- Exercise details
Read through the entries below and return each line with the word "computer".

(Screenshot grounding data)

***

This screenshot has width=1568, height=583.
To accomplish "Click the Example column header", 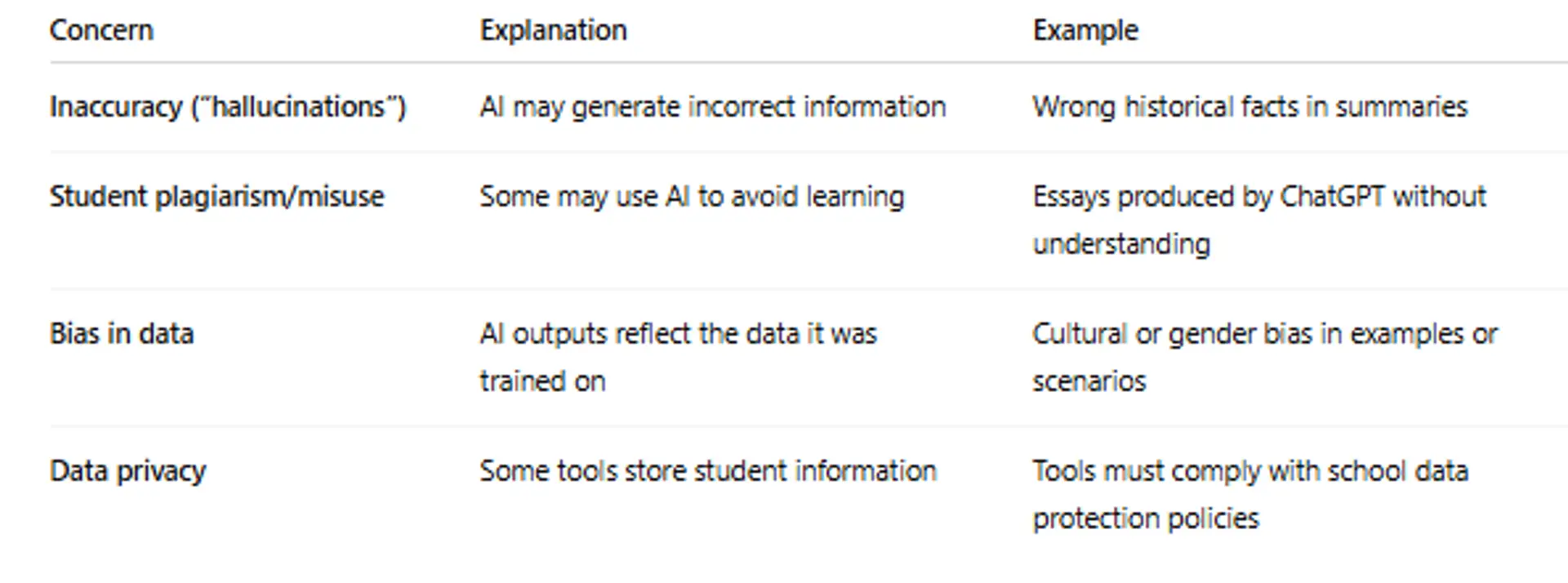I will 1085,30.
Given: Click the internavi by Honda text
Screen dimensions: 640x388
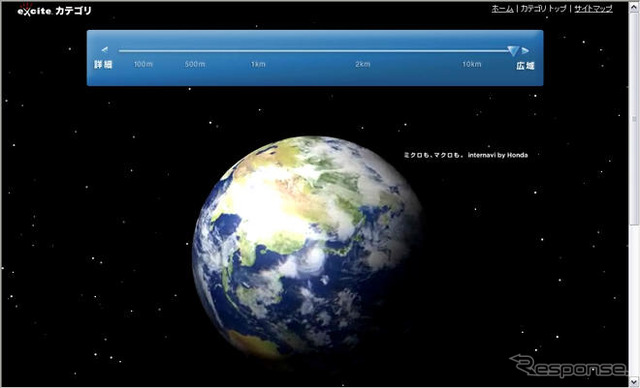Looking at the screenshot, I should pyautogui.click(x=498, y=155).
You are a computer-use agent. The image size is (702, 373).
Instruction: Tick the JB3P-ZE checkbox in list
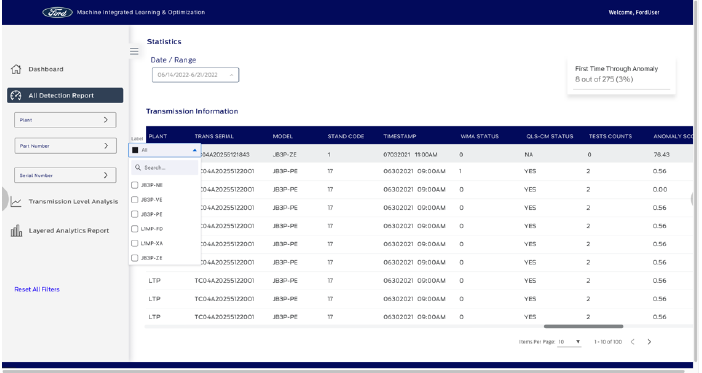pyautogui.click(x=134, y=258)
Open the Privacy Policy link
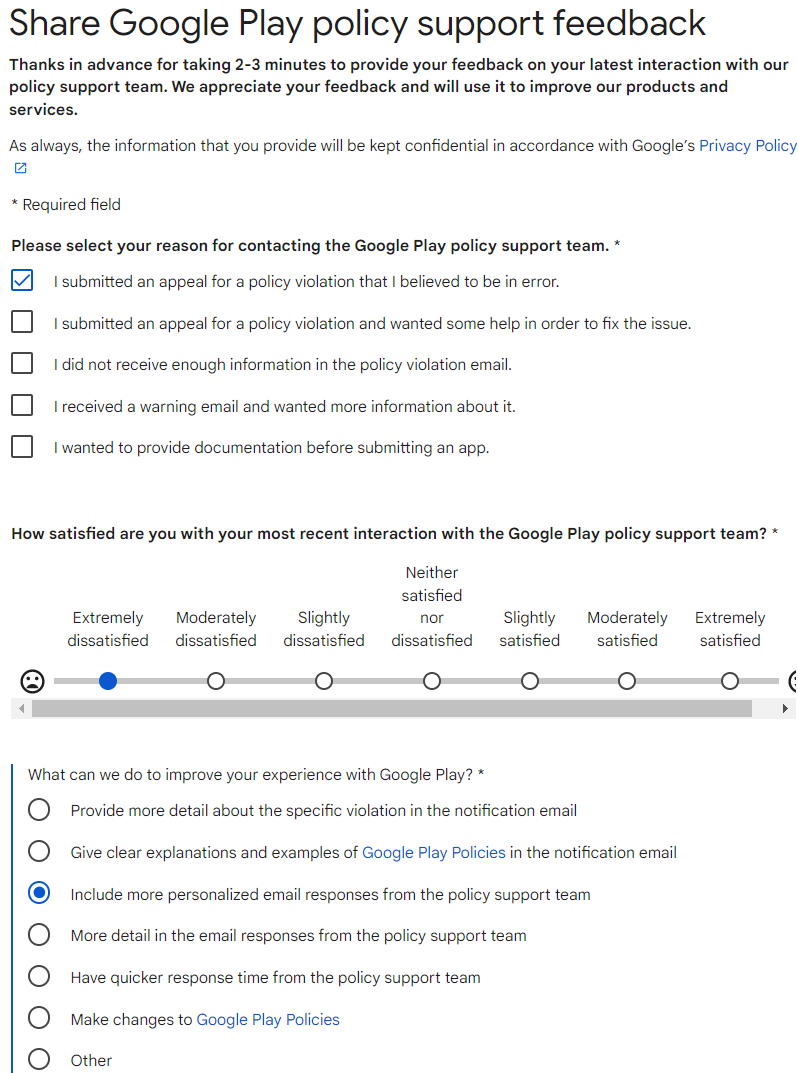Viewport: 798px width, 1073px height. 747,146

***

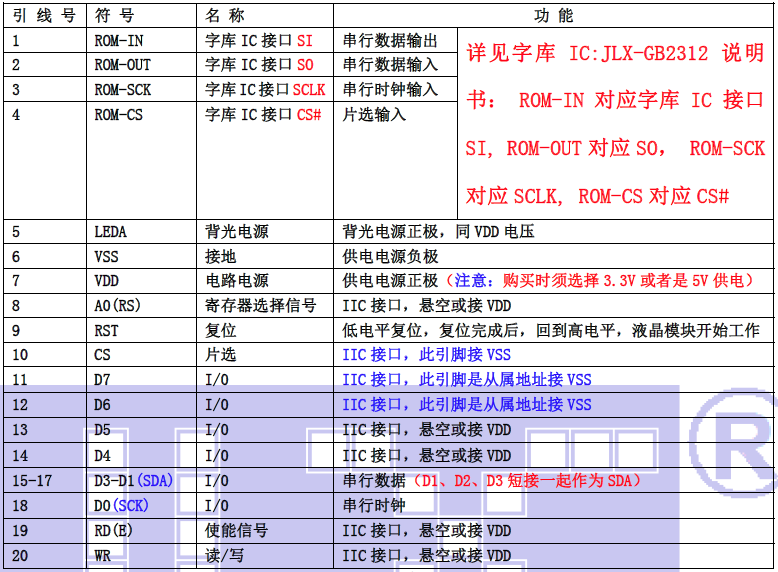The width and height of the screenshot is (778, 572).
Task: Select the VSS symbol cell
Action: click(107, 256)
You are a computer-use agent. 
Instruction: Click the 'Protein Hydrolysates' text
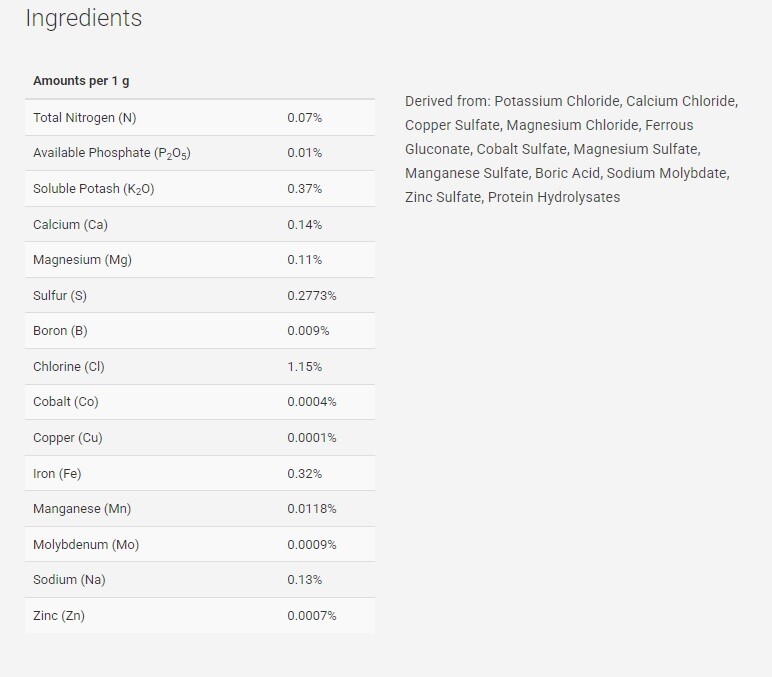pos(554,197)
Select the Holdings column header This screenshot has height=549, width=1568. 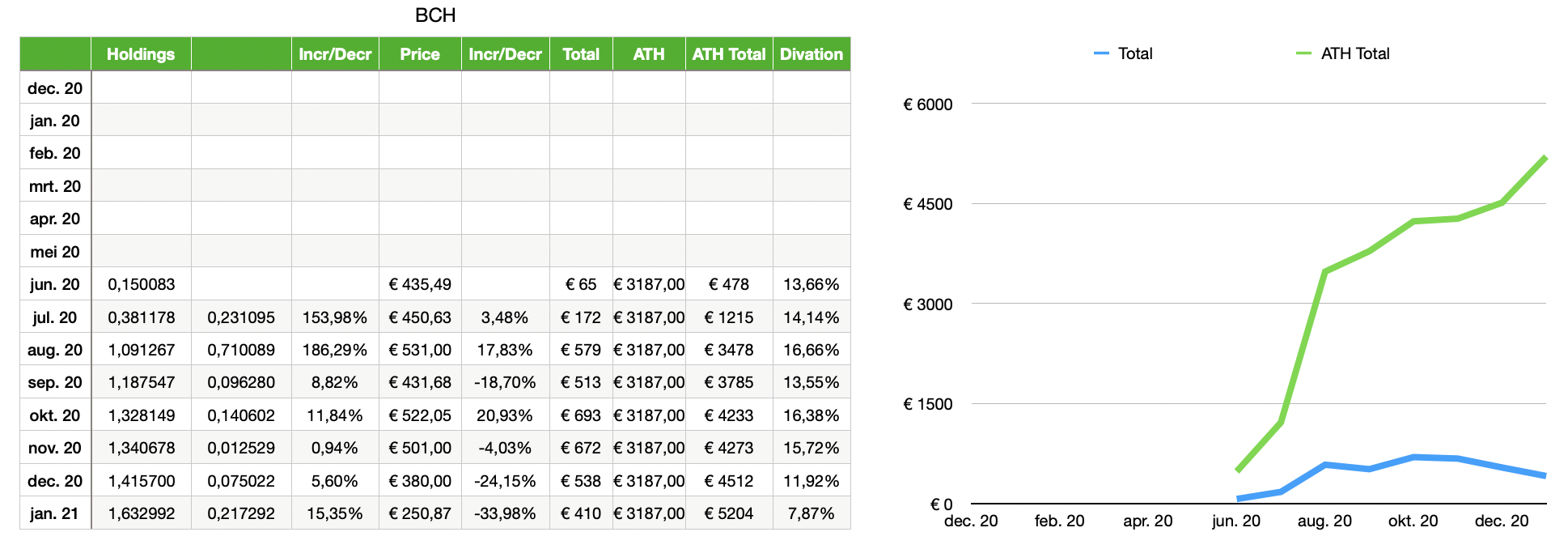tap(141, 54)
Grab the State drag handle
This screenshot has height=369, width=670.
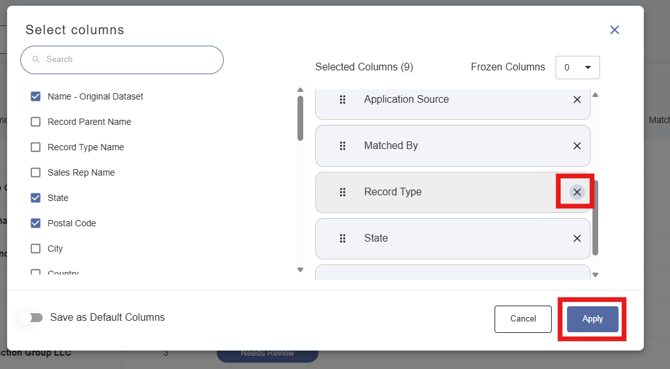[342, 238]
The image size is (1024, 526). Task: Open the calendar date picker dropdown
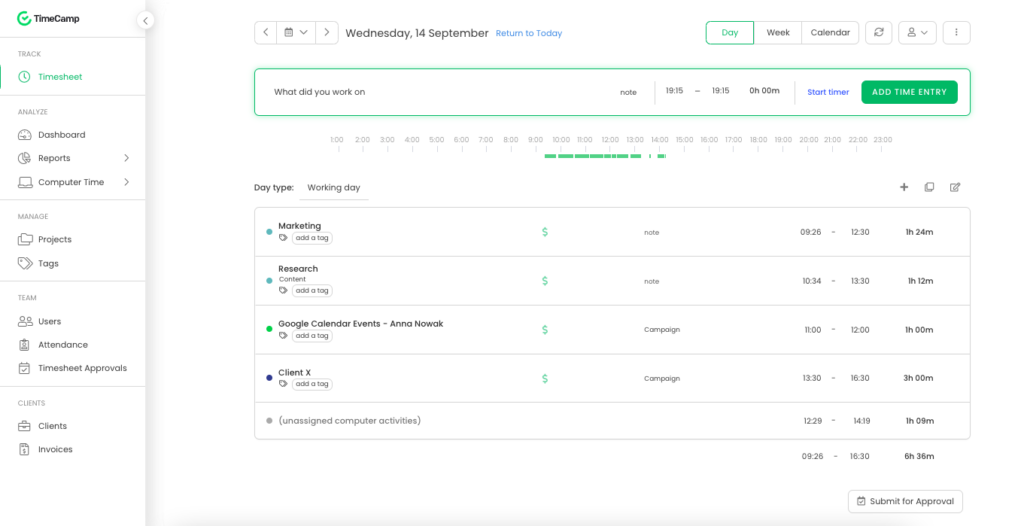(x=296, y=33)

***

- Task output
You are a computer-use agent. The image size is (702, 373).
You are a computer-use agent. 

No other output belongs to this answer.